The Mars speech figures to be a welcome distraction for a man who's been reeling of late. Tesla, which makes electric vehicles and energy-storage products, is blowing through cash as it races to build out a huge battery factory in the Nevada desert and start selling its mass-market Model 3 next year. Tesla's bid to acquire SolarCity, a debt-laden installer of rooftop solar panels, is embroiled in controversy over corporate-governance concerns. Musk is CEO of Tesla and the chairman and largest shareholder of SolarCity. Short seller Jim Chanos called the proposed merger, now worth about $2 billion in an all-stock transaction, a "walking insolvency."
Adding to Musk's headaches, SpaceX suffered a mystifying setback on September 1 when one of its rockets blew apart on the launch pad in Cape Canaveral, Florida, destroying an Israeli communications satellite. "Turning out to be the most difficult and complex failure we have ever had in 14 years," Musk said on Twitter, his most potent form of communication.
Such earthbound woes aside, going to Mars is no longer the stuff of science fiction. The National Aeronautics and Space Administration has its own "Journey to Mars" programme, which calls for sending American astronauts there in the 2030s. Lockheed Martin has a NASA contract to build Orion, a spacecraft for deep space exploration, including Mars. And Democratic presidential nominee Hillary Clinton said, if elected, one goal of her administration would be to "advance our ability to make human exploration of Mars a reality."
Mars exploration got an enormous boost in August 2012, when NASA's Curiosity Rover landed. The robotic vehicle continues to transmit breathtaking, high-resolution photographs of the dune- and butte-filled landscape, to the delight of scientists and Curiosity's 3.4 million Twitter followers. Curiosity is exploring a crater that once held an ancient lake, proving Mars had a watery environment and, possibly, microbial life.
What scientists and space enthusiasts don't have in 2016 is a global political imperative driving a modern-day space race. That's a big difference from a half a century ago when the US, locked in Cold War competition with the Soviet Union, worked feverishly to realise President John F Kennedy's call to put a man on the moon.
A lot of space enthusiasts are looking to Musk, who founded SpaceX in 2002. The company makes rockets at its headquarters in Hawthorne, California, and currently flies the Falcon 9. It makes money, thanks to contracts to launch commercial satellites as well as fly missions for NASA and the US military. SpaceX has NASA contracts worth $4.2 billion to resupply the International Space Station orbiting the Earth via its unmanned Dragon spacecraft and eventually ferry astronauts to the ISS. The closely held company has about 5,000 employees.
Human colonisation of Mars won't be a cake walk. Getting to the Red Planet will take at least eight months with unknown risks to the human body and psyche.

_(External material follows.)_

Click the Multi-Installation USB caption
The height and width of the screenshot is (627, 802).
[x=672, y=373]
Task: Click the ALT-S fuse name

Even if space explorers survived the 155 million-mile journey and subsequent first-ever manned landing, they would need to get to work immediately making the place habitable and producing the fuel needed to propel the rocket ship homeward.

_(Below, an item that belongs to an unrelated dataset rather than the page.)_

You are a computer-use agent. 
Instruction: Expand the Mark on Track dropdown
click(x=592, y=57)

Gwynne Shotwell, SpaceX's president and chief operating officer, has said she'd gladly go to Mars but wouldn't be among the first. "I'm not a camper, and it would be like camping," said Shotwell in 2014. "Extreme camping."
SpaceX plans to fly an unmanned spacecraft to Mars as early 2018. The flights would continue about every two years and, if all goes according to plan, would culminate with the first human mission to Mars in 2025, Musk told the Washington Post in June.
"Mars is the closest planet that we can realistically settle," said Robert Zubrin, author of The Case for Marsand founder of the Mars Society, where Musk once served on the board. "Musk doesn't just want fame, or money. He wants eternal glory for doing great deeds."